Takeaway: Drink coffee before a workout and not after for a bigger response to growth and repair to your tissues.

fat burning with coffee

4: Coffee + High-Intensity Exercise = Amazing Fat Burning Combination

Caffeine is a stimulant, and exercising tends to increase fat burning. A recent study has compared drinking coffee, exercising and drinking coffee while exercising. The exercise and coffee combo came out far ahead of either one of the isolated variables. What does this mean? That if you’re trying to use fat for energy, the addition of coffee to a fasted cardio session will especially help with utilizing fat as a fuel. Adding in a state of nutritional ketosis would be a huge win to help burn fat instead of carbs for energy.

Takeaway: Drink coffee in a fasted state or with exogenous ketones before a cardio session for better fat burning.

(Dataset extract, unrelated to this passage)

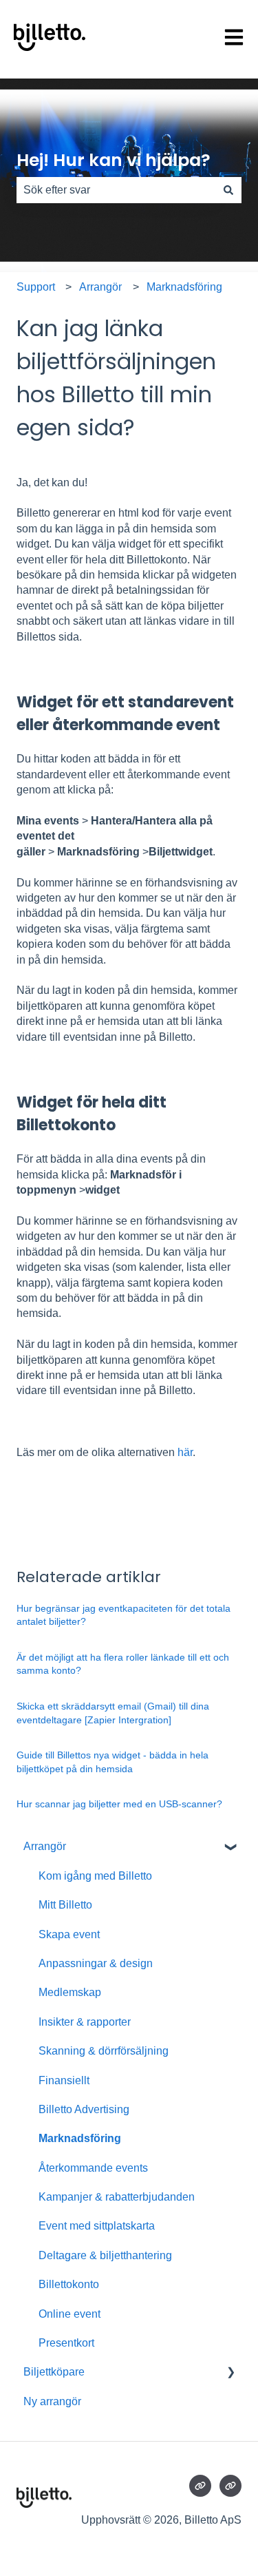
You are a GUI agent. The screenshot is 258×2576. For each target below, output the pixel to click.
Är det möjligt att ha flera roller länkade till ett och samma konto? (123, 1664)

better movement patterns with coffee

5: Better Motor Skills and Movement Patterns With Coffee

Remember when we talked about the combination of diterpenes and caffeine having a stimulating effect on the nervous system? One of the added benefits to this would be the increase in motor pattern retention. What the hell does that mean? When you are working out, or moving your muscles and joints with your brain, you are changing your movement patterns. Working out should be practicing your movements so that you are more resilient on a day to day basis. Be very focused on the tissues you are using and practice, practice, practice your movement instead of just going crazy with terrible form for a workout. With an upregulated nervous system, these movement patterns will stick better and you will end up moving better because of it.

Takeaway: Drink coffee then use your workout to practice your movement to increase your motor skills.

If all of these benefits of coffee came in a lab created pill, do you think it would be considered a banned substance? I think it would be pretty debatable. With that being said, you should probably put coffee to use in a performance enhancing framework if you’re an athlete before it’s too late.